Renan faz carreata em Fortaleza onde diz que Cv o proibiu
Renan Santos liderou carreata em Fortaleza desafiando suposta proibição do Comando Vermelho, usando colete balístico e megafone para declarar que não aceitaria restrições de facções e prometendo enfrentar o crime organizado.

Divulgação
Carreata desafia proibição do Comando Vermelho
No domingo (6.set.2026), o candidato à Presidência Renan Santos, do partido Missão, liderou uma carreata no bairro Vicente Pinzón, em Fortaleza, apesar de ter recebido, segundo sua assessoria, uma suposta proibição do Comando Vermelho para realizar atividades de campanha na região. A iniciativa ocorreu em caminhonete, com o candidato usando colete à prova de balas e um megafone para dirigir‑se aos apoiadores e moradores presentes.
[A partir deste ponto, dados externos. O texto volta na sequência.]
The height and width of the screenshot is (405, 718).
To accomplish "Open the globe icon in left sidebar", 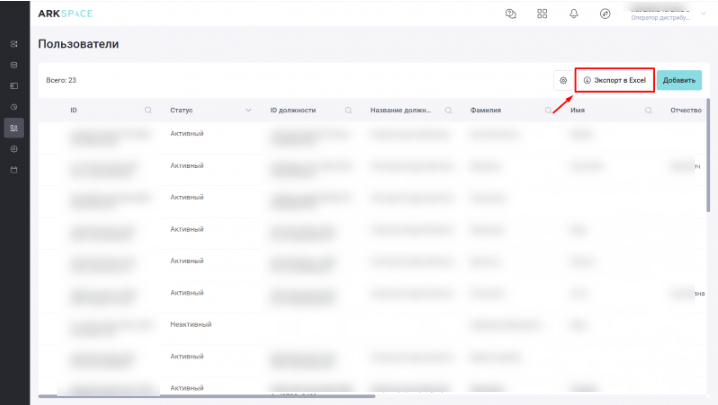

Discurso de confronto e promessa de segurança
Durante a passagem pelas ruas, Renan afirmou, em tom de desafio, que “faccionado ou morre ou vai em cana”, reiterando que não reconheceria qualquer restrição imposta por facções criminosas. Ele declarou que a intenção da carreata era demonstrar que o Estado não cederá ao crime organizado e que pretende libertar o Brasil do que chamou de “crime vagabundo”.
Acompanhamento de aliados e propostas locais
Renan estava acompanhado do candidato do Missão ao governo do Ceará, Delegado Huggo, que justificou a entrada no bairro como um ato de coragem para mostrar que a candidatura não se submete à autoridade de grupos armados. Segundo a equipe do candidato, a comitiva percorreu as ruas, apresentou propostas de recuperação econômica e turística da região e realizou conversas com moradores, sem que houvesse registro de represália por parte do Comando Vermelho.
Repercussão nas redes e contexto eleitoral
Vídeos da carreata foram publicados no Instagram de Renan, mostrando o candidato em cima da caminhonete, com colete balístico e usando o megafone para repetir seus discursos de enfrentamento. O episódio gerou debates nas redes sociais sobre a segurança dos candidatos em áreas dominadas por facções e sobre os limites da campanha eleitoral em contextos de violência urbana. A ação também reacendeu o debate sobre o papel do Estado no combate ao poder de facções em capitais do Nordeste.